_Extracted records_
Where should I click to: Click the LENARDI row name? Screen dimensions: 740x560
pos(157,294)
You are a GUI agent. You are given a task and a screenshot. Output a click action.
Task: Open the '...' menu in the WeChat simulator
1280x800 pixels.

_What to produce_
Give back all of the entries above, unchanged in every word.

_Solution to this exercise_
Where should I click to: Click the LENARDI row name? Screen dimensions: 740x560
pos(157,294)
You are a GUI agent. You are given a task and a screenshot. Output a click action.
Task: Open the '...' menu in the WeChat simulator
1280x800 pixels.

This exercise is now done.